Go through the material underneath and show every line where the string "dropdown" occurs.
━━━━━━━━━━━━━━━━
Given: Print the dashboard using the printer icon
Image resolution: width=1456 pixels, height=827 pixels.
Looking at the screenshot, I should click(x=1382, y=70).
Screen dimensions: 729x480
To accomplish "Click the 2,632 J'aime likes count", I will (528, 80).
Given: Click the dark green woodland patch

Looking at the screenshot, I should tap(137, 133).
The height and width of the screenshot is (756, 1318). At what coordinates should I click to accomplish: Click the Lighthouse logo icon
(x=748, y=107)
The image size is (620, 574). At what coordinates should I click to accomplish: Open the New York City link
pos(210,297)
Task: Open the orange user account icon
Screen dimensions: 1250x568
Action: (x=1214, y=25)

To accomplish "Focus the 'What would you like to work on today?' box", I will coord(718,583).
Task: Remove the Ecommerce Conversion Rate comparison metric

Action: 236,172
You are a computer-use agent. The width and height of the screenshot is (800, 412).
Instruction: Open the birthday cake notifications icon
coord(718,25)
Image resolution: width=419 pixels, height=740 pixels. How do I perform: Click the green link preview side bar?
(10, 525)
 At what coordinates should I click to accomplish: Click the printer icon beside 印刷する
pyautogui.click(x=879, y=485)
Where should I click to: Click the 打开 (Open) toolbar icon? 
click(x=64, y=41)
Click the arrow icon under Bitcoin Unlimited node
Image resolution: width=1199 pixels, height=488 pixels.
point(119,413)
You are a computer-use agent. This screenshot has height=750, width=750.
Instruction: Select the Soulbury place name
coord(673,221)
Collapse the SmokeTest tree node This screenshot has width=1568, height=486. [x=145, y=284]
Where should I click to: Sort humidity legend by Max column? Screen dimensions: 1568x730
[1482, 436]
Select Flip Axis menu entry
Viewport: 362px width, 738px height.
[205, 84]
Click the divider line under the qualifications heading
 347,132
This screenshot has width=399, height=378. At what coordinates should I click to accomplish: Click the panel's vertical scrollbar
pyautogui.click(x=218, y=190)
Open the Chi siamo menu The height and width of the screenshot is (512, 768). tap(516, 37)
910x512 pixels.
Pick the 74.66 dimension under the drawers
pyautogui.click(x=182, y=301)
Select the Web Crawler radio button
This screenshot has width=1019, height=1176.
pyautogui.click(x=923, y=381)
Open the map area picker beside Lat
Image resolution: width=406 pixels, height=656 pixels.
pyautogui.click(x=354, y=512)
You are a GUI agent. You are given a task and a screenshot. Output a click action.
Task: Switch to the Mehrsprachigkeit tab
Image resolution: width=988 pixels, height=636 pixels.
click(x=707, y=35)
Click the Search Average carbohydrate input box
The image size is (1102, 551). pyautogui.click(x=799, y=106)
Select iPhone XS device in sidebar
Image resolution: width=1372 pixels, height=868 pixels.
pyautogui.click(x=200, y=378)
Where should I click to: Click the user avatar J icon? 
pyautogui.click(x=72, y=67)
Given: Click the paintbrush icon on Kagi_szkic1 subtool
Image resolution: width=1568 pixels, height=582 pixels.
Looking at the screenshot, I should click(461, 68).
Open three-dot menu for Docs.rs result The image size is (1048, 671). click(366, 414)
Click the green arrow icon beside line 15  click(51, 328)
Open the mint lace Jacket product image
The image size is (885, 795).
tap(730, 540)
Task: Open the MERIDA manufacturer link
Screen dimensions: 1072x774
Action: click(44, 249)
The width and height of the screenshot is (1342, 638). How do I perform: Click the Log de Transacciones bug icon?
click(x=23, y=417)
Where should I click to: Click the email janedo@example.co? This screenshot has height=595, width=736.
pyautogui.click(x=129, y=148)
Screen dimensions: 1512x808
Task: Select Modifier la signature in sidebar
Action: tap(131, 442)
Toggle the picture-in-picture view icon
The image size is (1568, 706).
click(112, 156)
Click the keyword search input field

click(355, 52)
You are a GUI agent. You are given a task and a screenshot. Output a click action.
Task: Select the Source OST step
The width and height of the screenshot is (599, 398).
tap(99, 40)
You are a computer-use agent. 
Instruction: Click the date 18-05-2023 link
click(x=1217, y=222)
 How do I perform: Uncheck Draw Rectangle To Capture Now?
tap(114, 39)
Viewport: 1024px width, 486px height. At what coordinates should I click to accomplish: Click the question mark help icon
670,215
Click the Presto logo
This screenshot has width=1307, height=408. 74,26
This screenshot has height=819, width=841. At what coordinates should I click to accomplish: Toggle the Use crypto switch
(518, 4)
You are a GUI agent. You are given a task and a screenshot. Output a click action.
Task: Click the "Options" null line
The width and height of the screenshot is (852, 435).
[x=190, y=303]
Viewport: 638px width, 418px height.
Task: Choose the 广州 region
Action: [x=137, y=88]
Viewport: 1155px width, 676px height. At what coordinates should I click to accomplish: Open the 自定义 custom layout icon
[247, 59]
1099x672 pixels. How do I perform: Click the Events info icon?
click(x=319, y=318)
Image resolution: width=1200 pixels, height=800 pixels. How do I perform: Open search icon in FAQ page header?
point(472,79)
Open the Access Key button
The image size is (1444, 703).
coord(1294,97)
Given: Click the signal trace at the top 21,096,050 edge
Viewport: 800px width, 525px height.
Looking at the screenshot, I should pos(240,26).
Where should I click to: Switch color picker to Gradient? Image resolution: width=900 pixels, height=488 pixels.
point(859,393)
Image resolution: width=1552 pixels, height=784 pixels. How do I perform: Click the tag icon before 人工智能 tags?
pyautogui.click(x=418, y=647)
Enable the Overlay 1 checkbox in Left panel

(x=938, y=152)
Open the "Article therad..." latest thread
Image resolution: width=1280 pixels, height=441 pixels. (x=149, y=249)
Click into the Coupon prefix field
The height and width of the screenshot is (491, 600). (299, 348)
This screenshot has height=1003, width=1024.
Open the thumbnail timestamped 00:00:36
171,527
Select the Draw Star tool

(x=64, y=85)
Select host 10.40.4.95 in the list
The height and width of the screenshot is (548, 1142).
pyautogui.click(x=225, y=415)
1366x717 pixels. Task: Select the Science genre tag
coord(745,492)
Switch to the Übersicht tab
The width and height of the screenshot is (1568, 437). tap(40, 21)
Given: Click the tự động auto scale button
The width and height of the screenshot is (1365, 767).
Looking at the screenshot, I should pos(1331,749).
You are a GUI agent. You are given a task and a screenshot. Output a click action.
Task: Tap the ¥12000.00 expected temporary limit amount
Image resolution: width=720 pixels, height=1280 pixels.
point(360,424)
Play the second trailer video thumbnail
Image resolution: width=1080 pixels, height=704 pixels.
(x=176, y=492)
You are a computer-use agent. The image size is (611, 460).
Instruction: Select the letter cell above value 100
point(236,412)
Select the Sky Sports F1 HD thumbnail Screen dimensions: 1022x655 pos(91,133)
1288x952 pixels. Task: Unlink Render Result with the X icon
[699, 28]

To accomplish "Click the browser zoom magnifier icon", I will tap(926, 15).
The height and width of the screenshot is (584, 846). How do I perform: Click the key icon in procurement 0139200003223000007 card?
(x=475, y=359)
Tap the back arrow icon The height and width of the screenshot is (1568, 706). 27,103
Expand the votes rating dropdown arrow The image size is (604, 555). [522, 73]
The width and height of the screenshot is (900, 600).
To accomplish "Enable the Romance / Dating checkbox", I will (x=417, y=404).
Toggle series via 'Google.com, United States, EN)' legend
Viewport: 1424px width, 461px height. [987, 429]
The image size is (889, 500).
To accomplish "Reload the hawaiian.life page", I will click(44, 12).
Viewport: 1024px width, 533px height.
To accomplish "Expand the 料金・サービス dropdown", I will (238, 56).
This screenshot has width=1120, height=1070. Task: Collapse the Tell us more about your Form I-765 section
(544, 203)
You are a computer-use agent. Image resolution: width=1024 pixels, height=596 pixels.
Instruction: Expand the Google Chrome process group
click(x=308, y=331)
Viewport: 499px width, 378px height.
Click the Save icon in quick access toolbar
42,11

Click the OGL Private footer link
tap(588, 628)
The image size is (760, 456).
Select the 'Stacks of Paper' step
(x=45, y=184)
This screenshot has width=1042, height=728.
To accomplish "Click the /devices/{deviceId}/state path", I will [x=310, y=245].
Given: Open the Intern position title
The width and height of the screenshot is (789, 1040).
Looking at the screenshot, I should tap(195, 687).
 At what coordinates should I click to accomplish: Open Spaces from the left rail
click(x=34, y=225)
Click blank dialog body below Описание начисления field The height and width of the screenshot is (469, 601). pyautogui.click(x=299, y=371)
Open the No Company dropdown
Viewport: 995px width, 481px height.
━━━━━━━━━━━━━━━━
Answer below
Expand the votes rating dropdown arrow The image size is (604, 555). [522, 73]
To accomplish "Expand the 料金・サービス dropdown", I will (238, 56).
Open the No Company dropdown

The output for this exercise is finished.